The Year of the Sledgehammer, or Why I Stopped Planning Too Far Ahead
In her book Traveling Mercies, the wonderful writer Anne Lamott talks about the Year the Big Eraser in the Sky wiped away much of what she loved. That image has always stayed with me. It helped me name 2005, perhaps the most tumultuous period in my life to date. The Year of the Sledgehammer broke me open, smashed to smithereens much of what had grown rigid in my world view, and it exposed me to wonders I never could have imagined in my fastened-up heart and brain.
It also made me a poor planner.
In January of 2005, it dawned on me that an auspicious year lay ahead. One child would come of age, my youngest would finish high school and go to college, I would reach a landmark birthday, and my husband and I would celebrate a big anniversary. All of which seemed worthy of some kind of BIG celebration as a family. A cruise, perhaps? A grand family reunion? To be sure a graduation open house, an anniversary fete, and three grand birthday celebrations needed planning. I started scheming, looking for venues, nailing dates.

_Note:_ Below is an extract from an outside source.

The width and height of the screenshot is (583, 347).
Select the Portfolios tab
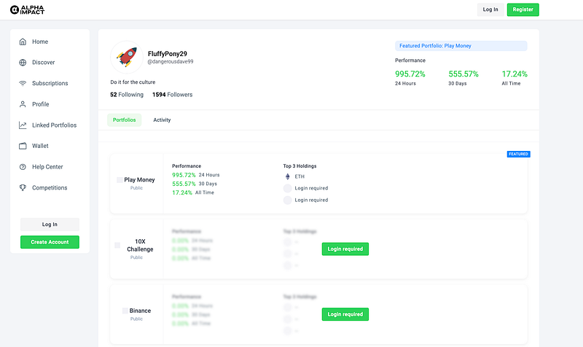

All my life, I'd been trading on my tenacity, energy, enthusiasm - and as it turns out, a very warped view of my own personal power. Until 2005, I figured if I wanted something badly enough, I could make it happen: just turn on the willpower, apply extra doses of enthusiasm, and start planning.
But the Great Unknowable had something else in mind for me.
Within 6 months, I was breathing my way from one minute to the next, coming to grips with how very little power and control I honestly had in life, holding "it" together as best I could. Planning wasn't even an option.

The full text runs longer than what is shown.